Towards the end of the century, there was the realisation that a strong brand could stretch or even jump into other sectors – so supermarkets got into financial services, and the UK chemist Boots paired up with the UK TV producers Granada to launch a Wellbeing TV channel.
The continued commercialisation of so many elements of life means that in recent times, branding skills have been extended into hitherto untouched sectors.
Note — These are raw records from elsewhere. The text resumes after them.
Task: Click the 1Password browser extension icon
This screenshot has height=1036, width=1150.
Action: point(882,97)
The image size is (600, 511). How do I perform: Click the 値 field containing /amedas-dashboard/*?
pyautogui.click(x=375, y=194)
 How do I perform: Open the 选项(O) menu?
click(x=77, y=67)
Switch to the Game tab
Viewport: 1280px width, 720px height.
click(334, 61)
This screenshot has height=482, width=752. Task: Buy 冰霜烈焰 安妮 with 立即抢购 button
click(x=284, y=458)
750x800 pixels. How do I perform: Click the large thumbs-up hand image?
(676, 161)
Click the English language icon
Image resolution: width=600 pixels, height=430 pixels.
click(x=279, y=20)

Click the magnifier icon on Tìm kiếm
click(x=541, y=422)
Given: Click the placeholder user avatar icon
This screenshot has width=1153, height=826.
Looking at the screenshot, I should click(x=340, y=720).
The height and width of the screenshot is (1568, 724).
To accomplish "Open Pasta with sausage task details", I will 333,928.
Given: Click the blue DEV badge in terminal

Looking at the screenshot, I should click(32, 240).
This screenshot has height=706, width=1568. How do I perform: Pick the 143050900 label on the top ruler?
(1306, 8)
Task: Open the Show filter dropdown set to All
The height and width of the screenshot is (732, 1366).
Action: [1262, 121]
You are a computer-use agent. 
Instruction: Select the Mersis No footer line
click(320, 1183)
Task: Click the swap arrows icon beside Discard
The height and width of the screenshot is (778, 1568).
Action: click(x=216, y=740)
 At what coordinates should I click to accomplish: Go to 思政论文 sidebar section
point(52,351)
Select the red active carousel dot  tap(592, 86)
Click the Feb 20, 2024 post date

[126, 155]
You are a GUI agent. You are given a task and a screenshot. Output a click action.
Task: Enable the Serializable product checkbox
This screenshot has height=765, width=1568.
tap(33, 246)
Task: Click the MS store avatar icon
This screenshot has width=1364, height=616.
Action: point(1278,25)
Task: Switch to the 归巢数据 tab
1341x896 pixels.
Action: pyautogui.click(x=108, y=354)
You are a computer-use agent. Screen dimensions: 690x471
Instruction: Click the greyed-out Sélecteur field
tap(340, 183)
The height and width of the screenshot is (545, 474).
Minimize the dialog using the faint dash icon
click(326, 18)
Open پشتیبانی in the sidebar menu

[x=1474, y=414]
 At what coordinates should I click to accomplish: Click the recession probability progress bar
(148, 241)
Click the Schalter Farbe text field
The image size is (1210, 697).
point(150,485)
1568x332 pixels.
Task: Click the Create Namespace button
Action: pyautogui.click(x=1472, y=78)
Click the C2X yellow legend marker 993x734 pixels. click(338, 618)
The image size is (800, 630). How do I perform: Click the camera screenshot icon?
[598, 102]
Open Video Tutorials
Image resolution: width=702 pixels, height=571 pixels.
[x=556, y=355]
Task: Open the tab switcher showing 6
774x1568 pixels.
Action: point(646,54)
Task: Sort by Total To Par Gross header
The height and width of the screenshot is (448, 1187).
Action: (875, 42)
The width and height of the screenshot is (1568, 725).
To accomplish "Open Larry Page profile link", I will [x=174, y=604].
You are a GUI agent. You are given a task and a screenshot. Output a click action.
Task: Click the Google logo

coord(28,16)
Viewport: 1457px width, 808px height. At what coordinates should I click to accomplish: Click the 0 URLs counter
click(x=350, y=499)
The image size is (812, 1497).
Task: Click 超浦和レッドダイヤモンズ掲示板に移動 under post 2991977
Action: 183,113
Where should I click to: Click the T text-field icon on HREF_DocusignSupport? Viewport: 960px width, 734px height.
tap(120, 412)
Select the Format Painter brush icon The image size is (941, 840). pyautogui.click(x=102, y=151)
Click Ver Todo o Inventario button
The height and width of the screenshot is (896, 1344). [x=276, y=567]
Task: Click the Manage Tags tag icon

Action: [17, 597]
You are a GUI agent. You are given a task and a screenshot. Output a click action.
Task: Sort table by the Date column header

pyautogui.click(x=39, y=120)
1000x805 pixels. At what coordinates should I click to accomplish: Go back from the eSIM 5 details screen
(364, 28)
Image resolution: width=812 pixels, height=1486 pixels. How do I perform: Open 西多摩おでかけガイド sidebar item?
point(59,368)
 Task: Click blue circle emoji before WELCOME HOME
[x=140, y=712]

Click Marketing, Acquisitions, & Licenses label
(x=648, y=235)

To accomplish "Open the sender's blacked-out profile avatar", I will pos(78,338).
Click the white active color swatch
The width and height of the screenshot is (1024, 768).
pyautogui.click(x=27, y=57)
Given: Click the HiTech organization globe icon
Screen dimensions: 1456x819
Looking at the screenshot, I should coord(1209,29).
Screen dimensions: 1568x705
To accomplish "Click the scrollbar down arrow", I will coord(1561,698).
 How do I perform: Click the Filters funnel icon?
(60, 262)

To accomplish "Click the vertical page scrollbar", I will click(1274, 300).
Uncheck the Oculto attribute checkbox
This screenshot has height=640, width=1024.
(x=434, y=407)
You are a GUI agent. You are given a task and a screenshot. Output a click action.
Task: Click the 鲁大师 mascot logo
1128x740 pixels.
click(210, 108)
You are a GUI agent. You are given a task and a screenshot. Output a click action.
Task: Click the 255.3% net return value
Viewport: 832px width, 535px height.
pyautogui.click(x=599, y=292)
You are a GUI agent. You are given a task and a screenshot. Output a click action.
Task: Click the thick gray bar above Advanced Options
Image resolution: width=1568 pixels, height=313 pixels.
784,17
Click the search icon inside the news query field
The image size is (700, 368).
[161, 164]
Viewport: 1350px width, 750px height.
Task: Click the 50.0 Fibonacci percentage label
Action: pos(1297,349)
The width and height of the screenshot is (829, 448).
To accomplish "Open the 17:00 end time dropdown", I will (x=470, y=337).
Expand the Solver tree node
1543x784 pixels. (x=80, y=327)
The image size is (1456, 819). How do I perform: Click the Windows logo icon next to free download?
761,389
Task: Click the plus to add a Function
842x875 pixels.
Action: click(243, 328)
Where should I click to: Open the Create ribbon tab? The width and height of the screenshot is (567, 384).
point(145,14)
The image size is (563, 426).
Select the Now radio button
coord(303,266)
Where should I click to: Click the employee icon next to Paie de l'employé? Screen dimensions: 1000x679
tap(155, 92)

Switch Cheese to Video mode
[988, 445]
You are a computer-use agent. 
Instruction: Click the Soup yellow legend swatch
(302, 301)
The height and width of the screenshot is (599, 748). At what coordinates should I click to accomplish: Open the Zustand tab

The charity sector (Scope), pop music (Hear’Say), football clubs (Manchester United), and even countries (Spain and Estonia), see themselves as competing for audiences, and branding consultancies have leapt in. Hence whole sectors have been put through the positioning and branding mill in a way that would have been unthinkable ten or 20 years ago.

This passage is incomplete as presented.